Natalie Portman plays the object of Large's affection, a compulsive liar named Samantha. I've often found it quite easy to maintain a crush on Portman, a quality that she uses to her advantage here. For the audience, and Large, are supposed to find Sam's quirks and eccentricities appealing. Portman, with her movie star cheekbones and pixyish giggle, does well in that regard. Sometimes the character comes across as little more than a device (after all, she exists just so Large can fall in love with her), but Portman gives her a sad humanity that makes her all the more real.
Peter Sarsgaard, whose performance in "Shattered Glass" was so good and so low-key I didn't realize until the end of that movie that he was the main character, is equally as good here as one of Large's old stoner buddies. His Mark is a gravedigger with big dreams. Or, at the very least, with a number of really small and almost-inconsequential dreams. He steals jewelry from the dead he buries, has a nice side-business returning merchandise he never bought to the local hardware store, and even collects Desert Storm trading cards. All in an attempt to get-rich-slow. Sarsgaard, with his squinty eyes and laid-back demeanor, essays a character that we should easily hate, but wind up liking against our better intentions.
Musically, things don't begin well. An apparently drunken (or retarded) aunt butchers her way through 'Three Times a Lady', in a misguided (but intentionally funny) attempt to give the funeral scene some emotional weight. But once that joke has worn off, Braff does wonders mining the ore of indie rock (not to mention the My Music folder on my computer) for emotionally-satisfying nuggets of gold. The Shins acquit themselves well, with 'New Slang' and 'Caring is Creepy'. The former, which wouldn't sound out of place on the "Rushmore" soundtrack, is described in the movie as the kind of song that will "change your life". While that's lofty praise, it's easy to believe, in this context, how it could touch Large so deeply ("But my head's to the wall and I'm lonely
I'm looking in on the good life I might be doomed never to find"). The latter wouldn't sound out of place on a New Pornographers' album, and doesn't sound out of place in "Garden State". Also included, most pleasingly, is Iron & Wine's acoustic cover of the Postal Service's 'Such Great Heights'. "Everything looks perfect from far away," goes the laid-back refrain. It's a fitting message for a movie about a character who does his best to keep people at a distance, only to find that when he does "come down now", they're likely to stay close to him.

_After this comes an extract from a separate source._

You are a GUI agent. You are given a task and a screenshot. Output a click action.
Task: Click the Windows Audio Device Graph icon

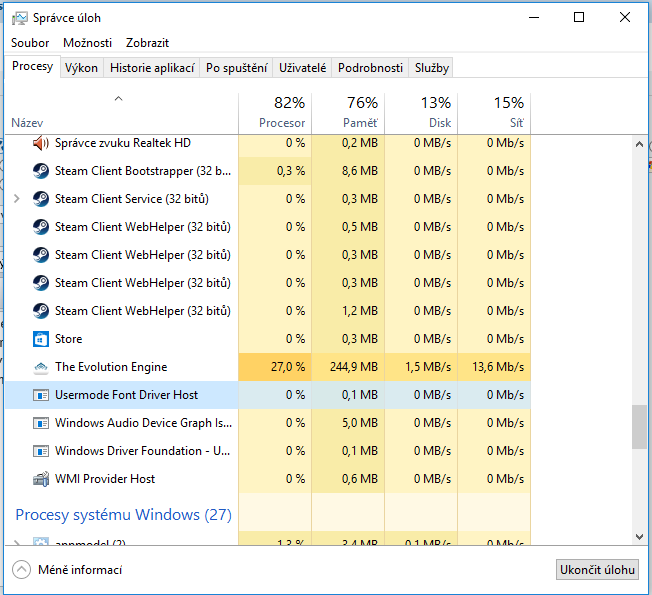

The film's biggest failing -- and it doesn't have any others worth mentioning, quite frankly -- is its ending. After 100-minutes worth of delicious but fragmented storytelling, showing no allegiance to the rules of filmmaking or the Hollywood aesthetic, Braff stumbles and gives us a trite denouement. In any other teenage RomCom fantasy, it would make perfect sense for the characters to do what the characters do here. Because we've already been told that they are bland and common. But "Garden State" aspires to uniqueness; it tells us over and over that its characters are on a quest for originality, are engaged in battle against normalcy, and are praying at the altar of weirdness. Even though I could relate to the ending -- for it's one that I've almost lived in my own life -- it doesn't serve the story well and doesn't feel credible coming from these characters. With a bit of tweaking, Braff could have come up with something more satisfying. Something like, say, the rest of this delightful and endearing film.